TASK GOAL:
As output, give the exact lines from the one containing "Where should I" through the end of the listing below, both included, without the pictures.
─── SUPPLIED DATA ───
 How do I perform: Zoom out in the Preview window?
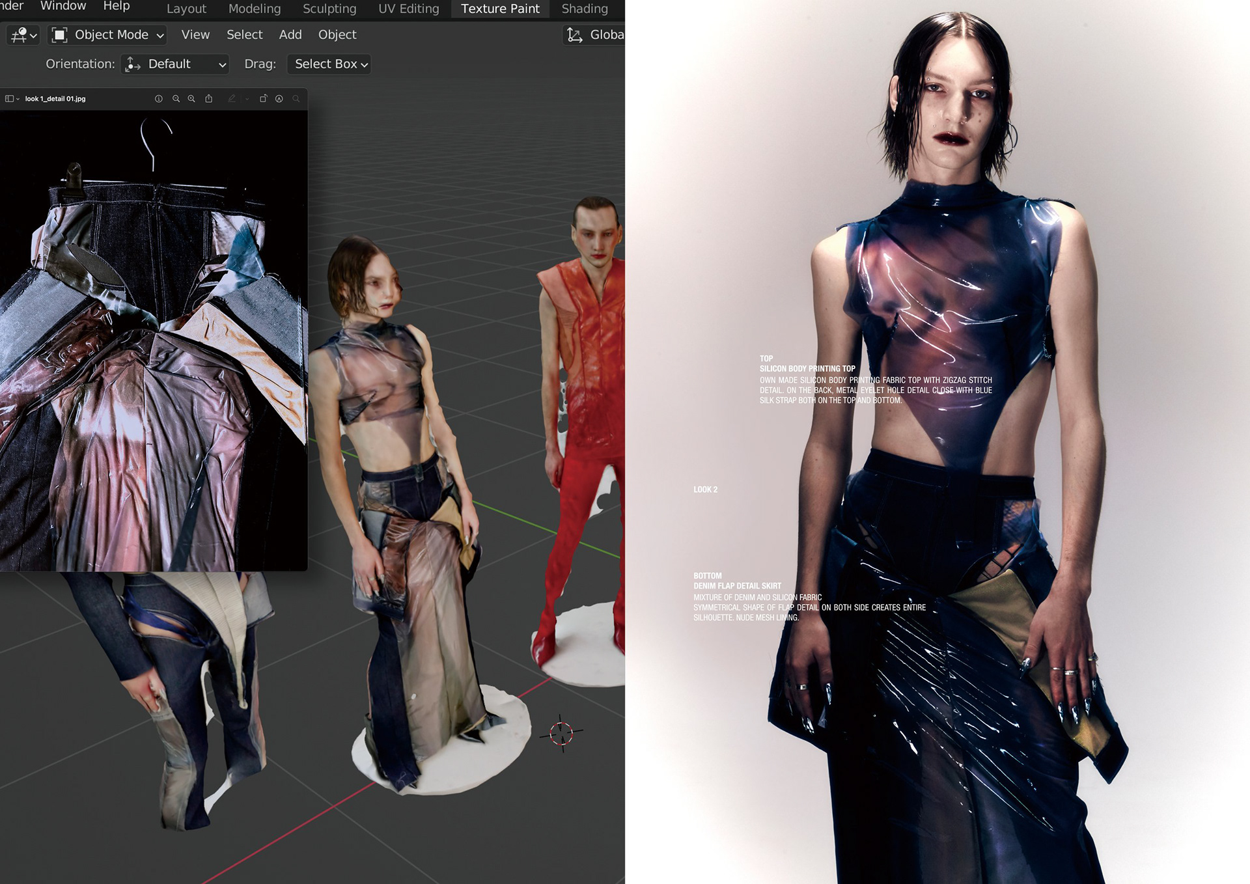pyautogui.click(x=176, y=99)
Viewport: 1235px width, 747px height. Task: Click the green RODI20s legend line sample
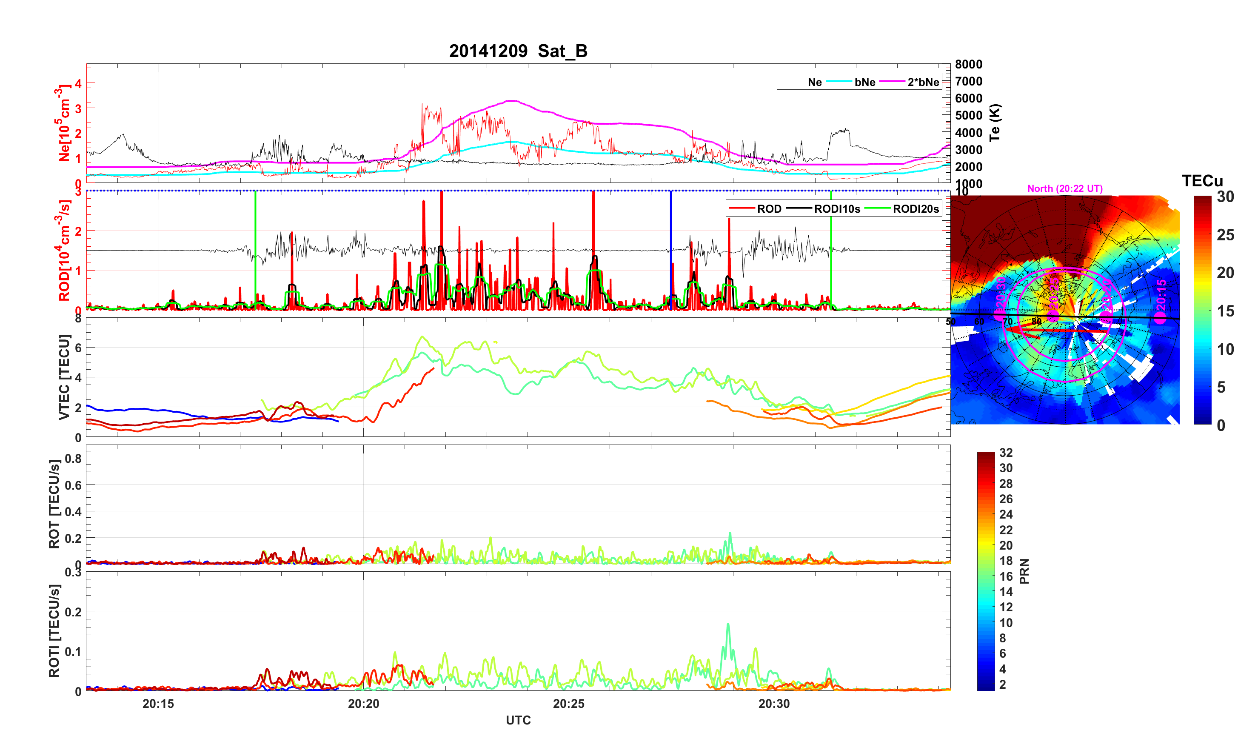[878, 209]
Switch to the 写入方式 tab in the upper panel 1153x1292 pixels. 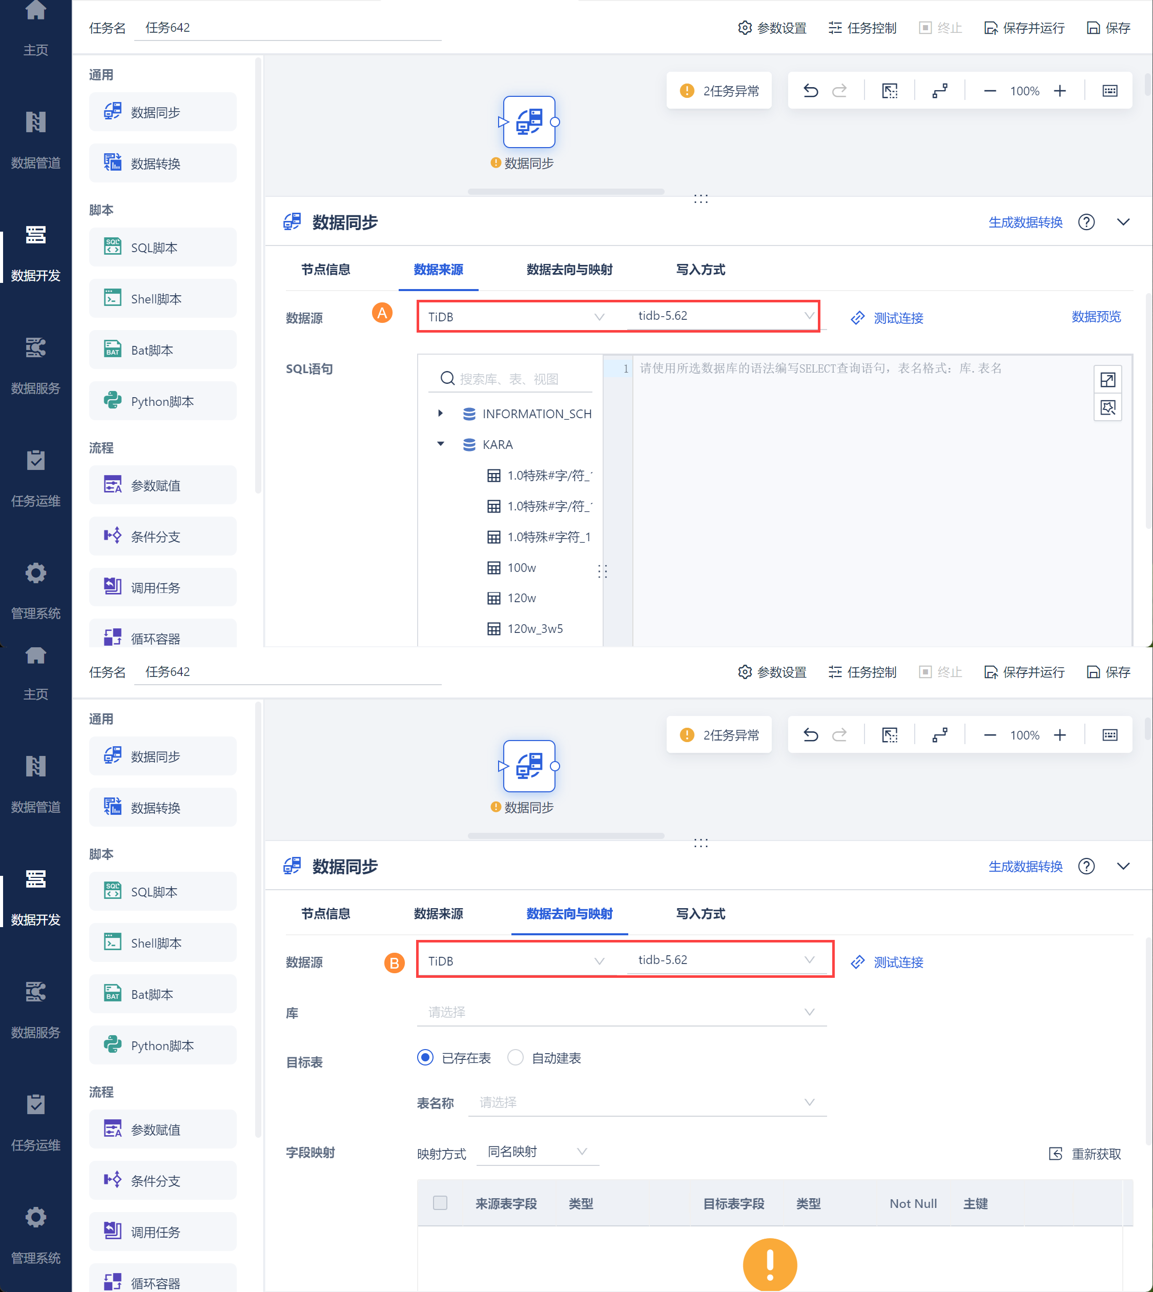pyautogui.click(x=700, y=269)
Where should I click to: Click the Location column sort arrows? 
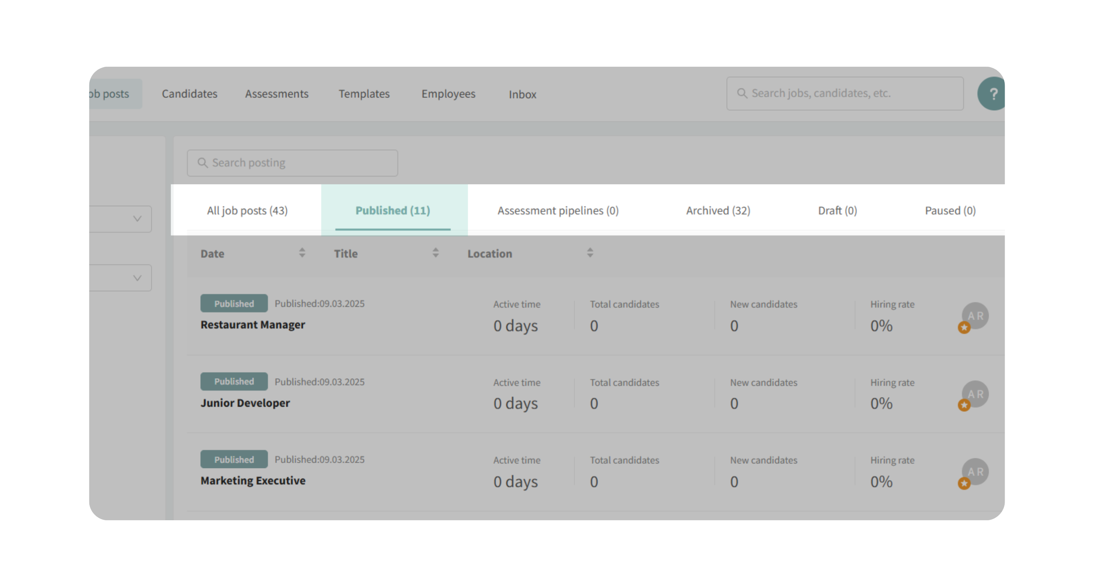point(590,253)

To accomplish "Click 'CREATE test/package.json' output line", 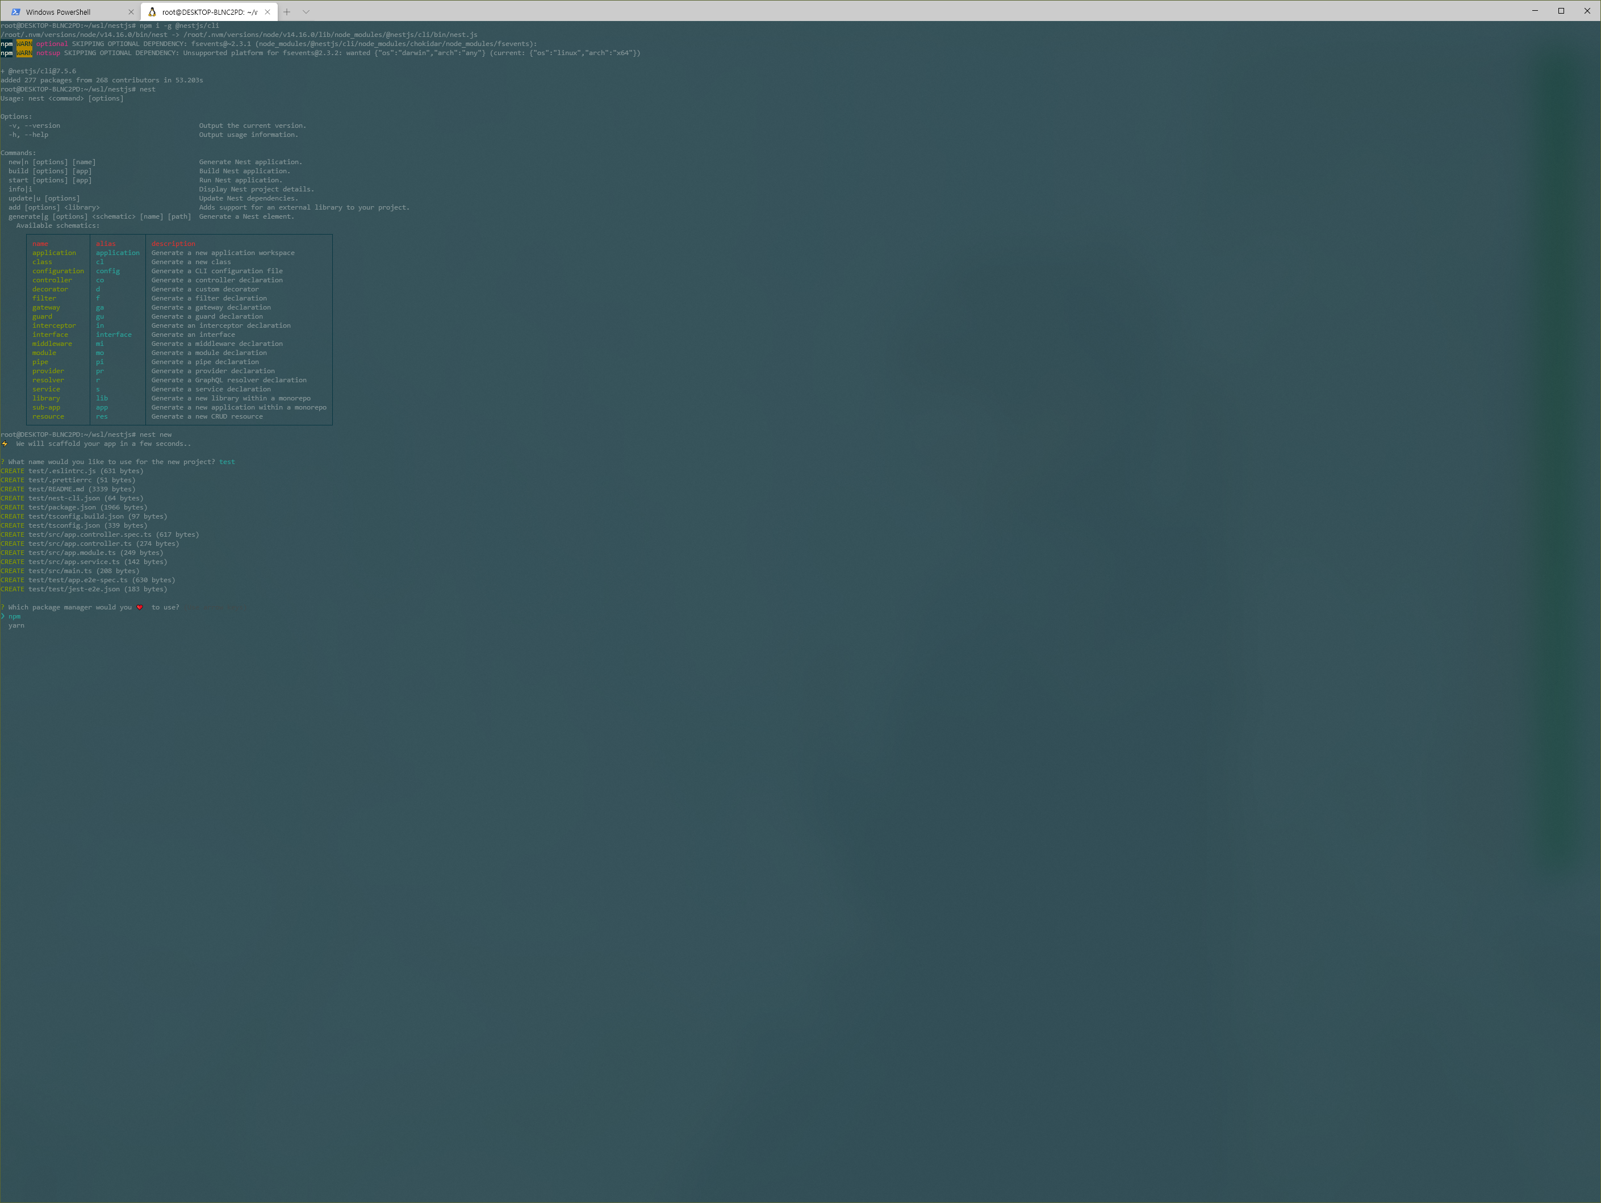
───
RESPONSE TO THIS EXERCISE:
Where should I click to: Click the Location column sort arrows? 
point(590,253)

To accomplish "Click 'CREATE test/package.json' output line", 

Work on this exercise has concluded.